Gait Series / Post 2 of 4 / Security Leadership

".eslintrc for Agents" Is the Wrong Mental Model

The shorthand lands in executive meetings because it feels familiar: rules in code, reviewed in PRs, versioned over time. It breaks the moment that familiarity gets mistaken for equivalent control strength. Lint can warn or fail checks. Boundary enforcement can prevent side effects from executing. Those are different categories and should be budgeted and reported differently.

Implementation context

Gait bootstraps repo policy with gait init and validates it with gait check, but the repo's core claim is stronger than a config analogy: structured intent is evaluated at runtime and non-allow outcomes are non-executable.

Why the analogy survives the first meeting

Leaders need fast translation when a new control category appears. The ".eslintrc" analogy helps because it signals explicit policy, version control, and reviewable changes in normal engineering workflows.

Those instincts are worth preserving. Most organizations do need one legible place to express agent behavior expectations. YAML policy is easier to govern than rules spread across prompts, docs, and exception threads.

Where the analogy fails under pressure

Linting evaluates code artifacts. Boundary controls evaluate action intent at execution time. The first can improve consistency. The second can stop side effects. Once an agent can trigger real changes, this distinction is no longer semantic.

This gap affects funding decisions. Executives hear "lint" and infer a low-friction quality layer. They hear "runtime boundary" and infer a preventive control with operational consequences.

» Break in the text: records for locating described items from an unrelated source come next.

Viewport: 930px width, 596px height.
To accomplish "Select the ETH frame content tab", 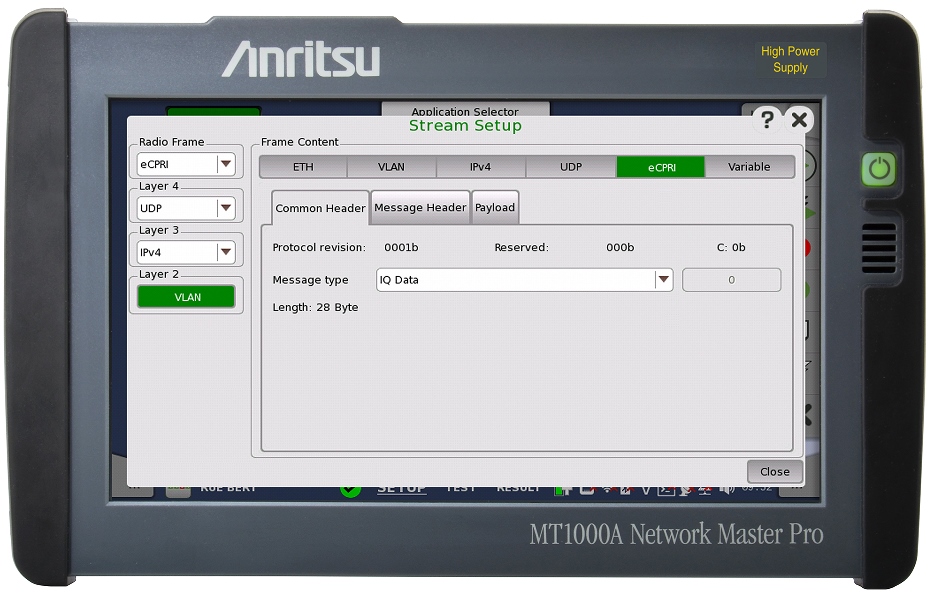I will pyautogui.click(x=303, y=167).
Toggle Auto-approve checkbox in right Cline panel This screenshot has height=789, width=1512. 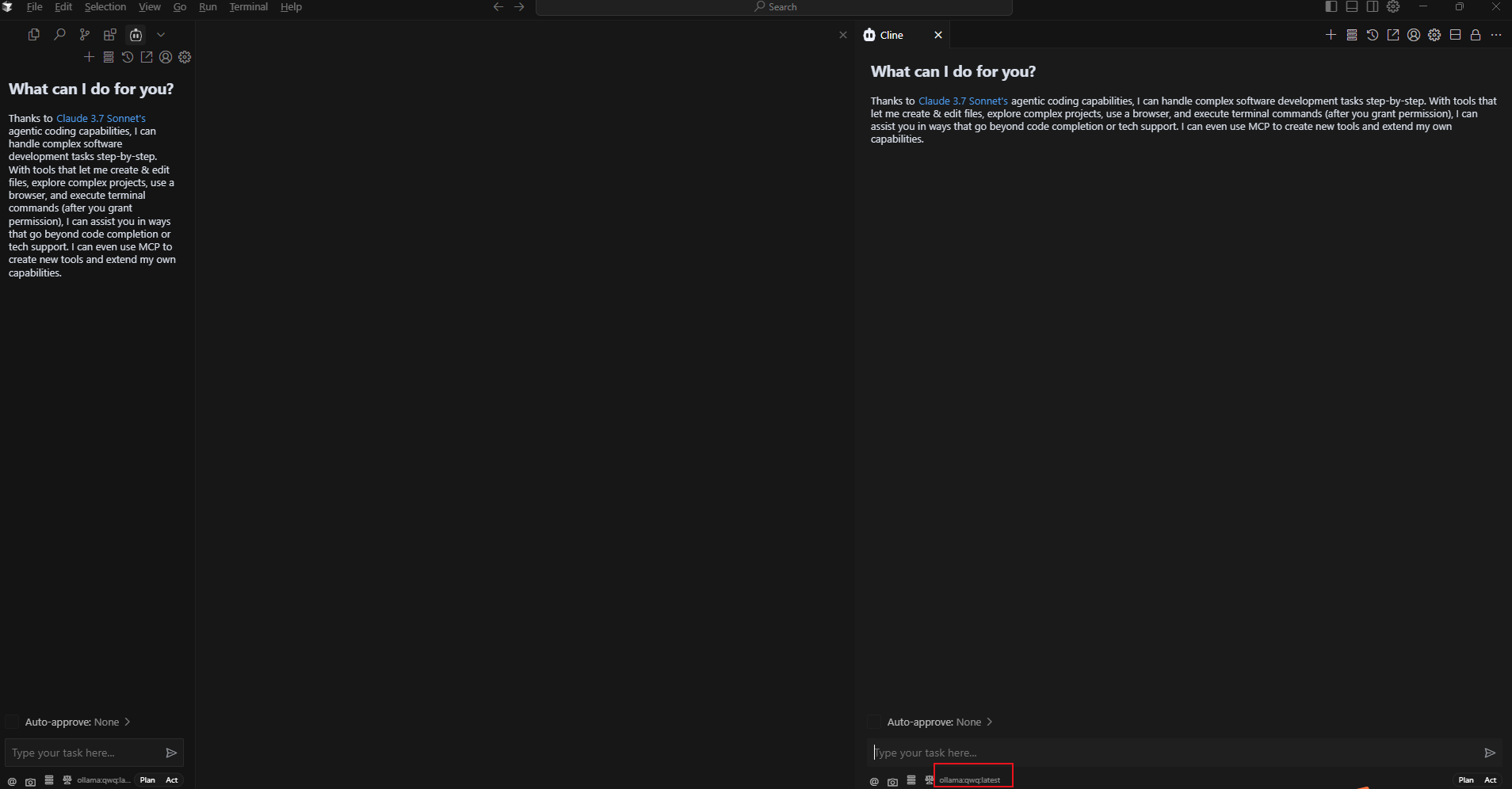(874, 722)
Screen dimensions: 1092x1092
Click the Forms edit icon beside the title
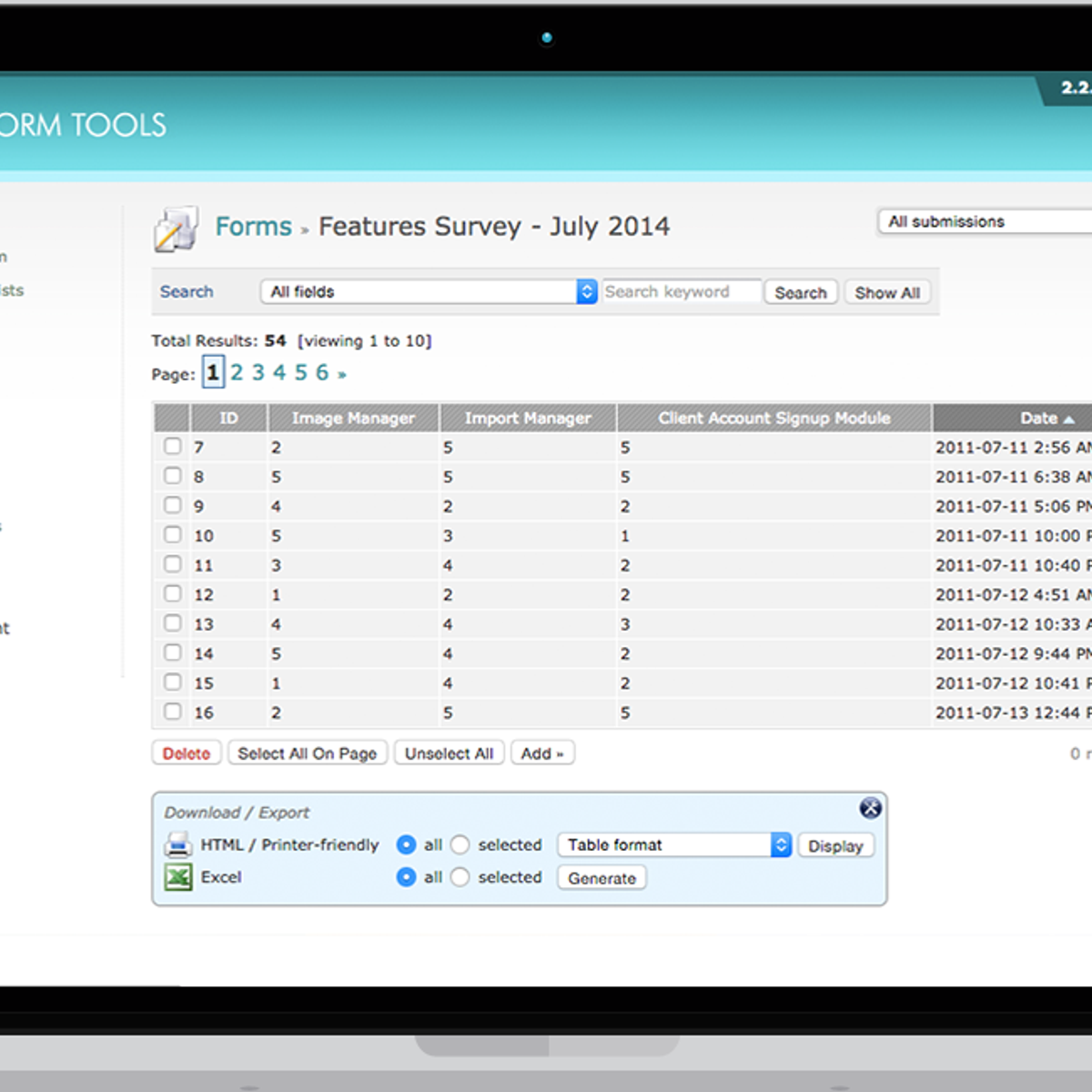click(176, 229)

AI governance for write-capable workflows requires the second, plus explicit operating processes for approvals and exceptions.

A concrete comparison clarifies it. A lint-like policy check can flag "do not call production write tool X." A runtime gate can prevent the same call from executing when it reaches the boundary. One influences behavior. The other enforces it.

The better pattern

A stronger model has three coupled layers: policy expression, runtime enforcement, and durable proof. Policy files define intent. Runtime verdicts control execution. Artifacts prove what happened. Missing any layer weakens the overall system.

Gait is useful implementation context because the repo links those layers directly: declarative YAML policy, boundary evaluation before side effects, and trace artifacts suitable for CI and audit reuse. The core lesson is architectural, not brand-specific.

This also improves sequencing decisions. Teams can start with policy expression and validation quickly, then add boundary enforcement on high-consequence paths, then harden proof quality. That phased approach avoids both overbuilding and false confidence.

Why security leadership should care

Security leadership should care because analogy drift creates control drift. If teams overindex on lint framing, they may ship polished policy files without funding execution gates, reasoned verdicts, or durable evidence. The result looks mature in governance decks and weak in incident response.

The CISO does not need perfect terminology, but does need control-class precision. Keep the analogy for onboarding. Specify procurement and reporting in terms of preventive enforcement plus evidence quality.

Why engineering leadership should care

Engineering leadership benefits from the analogy when it lowers adoption friction. But stopping at configuration creates technical debt. The payoff comes when policy joins a reusable control plane with stable verdict semantics, clear failure modes, and CI-usable artifacts.

That is the line between a helpful repo convention and a platform capability other teams can trust under pressure.

What to do next

The next pressure point is practical and immediate: MCP trust. Static config review helps, but invocation-time boundary decisions are where trust becomes real.